Da emigrati a turisti di ritorno: un software per intercettare gli italiani

La Cim – Confederazione degli italiani nel mondo intende incrementare l’attenzione verso il cosiddetto “turismo di ritorno“, cioè i tanti cittadini d’origine italiana sparsi per il mondo che fanno ritorno nel Belpaese soprattutto a caccia di radici e di emozioni.

Nel corso dell’ultima riunione dell’esecutivo, al manager Igino Ceremigna è stato affidato il compito di approfondire la tematica e in particolare le informazioni sulla rilevante quota di oriundi italiani tra i turisti che visitano il nostro Paese. Un’esigenza ormai impellente in virtù non solo dei tanti tour operator d’origine italiana residenti all’estero e vicini alla confederazione, ma anche delle numerose strutture ricettive italiane che si sono rivolte alla Cim per intercettare tali flussi. Tra queste, la maggior parte è concentrata nel Mezzogiorno, in particolare lungo la costa tirrenica della Calabria e della Basilicata e nel Salento. Per il Molise, la Cim sta per attuare una convenzione con il suggestivo Borgo Tufi di Castel del Giudice, in provincia di Isernia.

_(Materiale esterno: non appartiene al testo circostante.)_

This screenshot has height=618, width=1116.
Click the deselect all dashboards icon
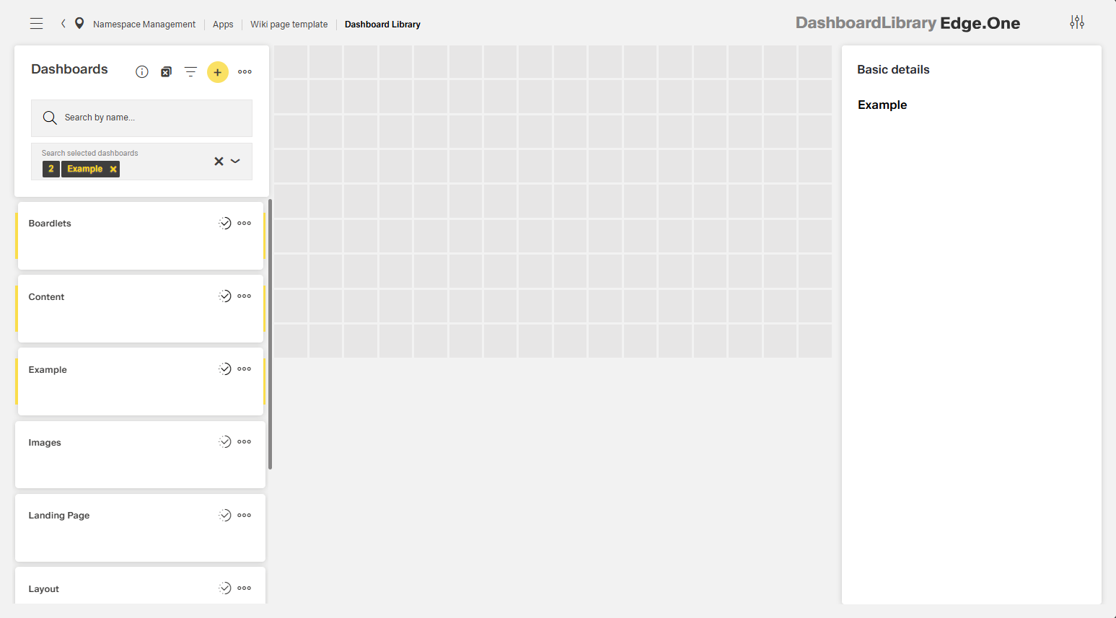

Per il Lazio le strutture turistiche sono ubicate a Fondi, in provincia di Latina.
Nella riunione dell’esecutivo è emersa la proposta di attivare un software gestionale di booking per ottimizzare i servizi, con specifica attenzione alla platea degli oriundi italiani, un bacino di almeno 60 milioni di potenziali clienti.